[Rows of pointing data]
....
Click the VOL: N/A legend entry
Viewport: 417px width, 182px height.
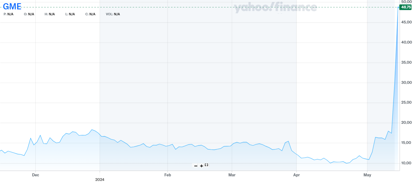pos(113,14)
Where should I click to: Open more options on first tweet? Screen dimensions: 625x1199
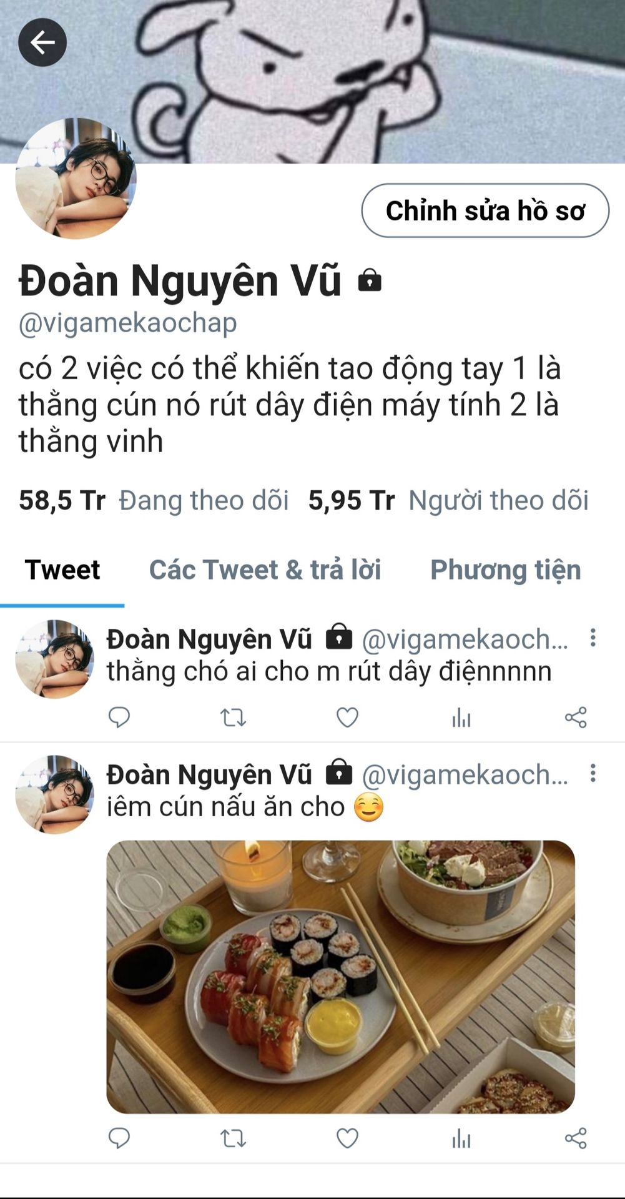[x=593, y=638]
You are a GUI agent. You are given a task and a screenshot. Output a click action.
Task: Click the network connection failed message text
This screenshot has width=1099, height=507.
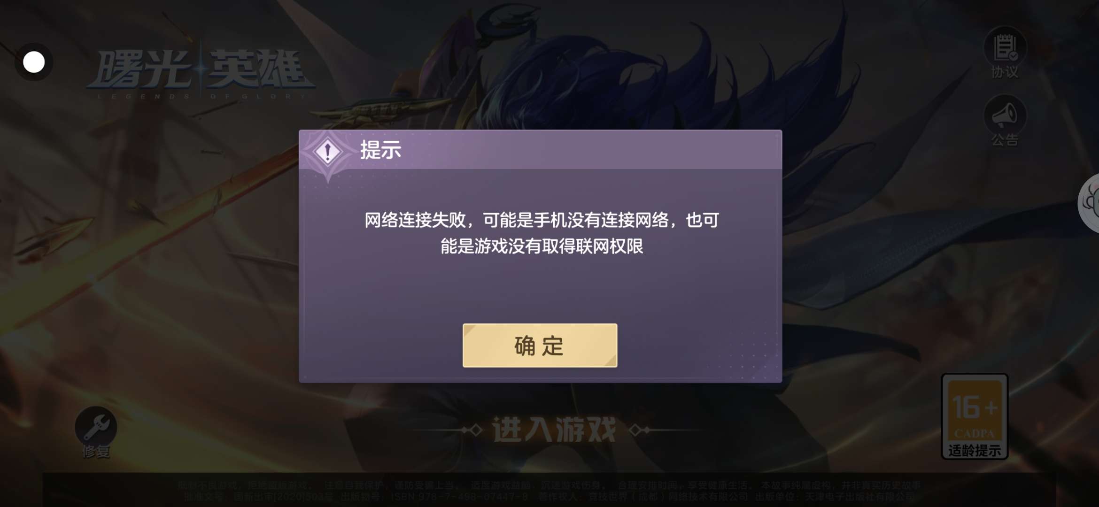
....
■ **SET EXERCISE**: Please write out all the records above again, swapping every "screenshot" for "screen image" and keeping everything else the same. Leave the pictures out of your answer.

■ **FULL RESPONSE**:
Click the VOL: N/A legend entry
Viewport: 417px width, 182px height.
pos(113,14)
Where should I click to: Open more options on first tweet? Screen dimensions: 625x1199
[x=593, y=638]
You are a GUI agent. You are given a task and a screen image. Output a click action.
Task: Click the network connection failed message text
This screen image has width=1099, height=507.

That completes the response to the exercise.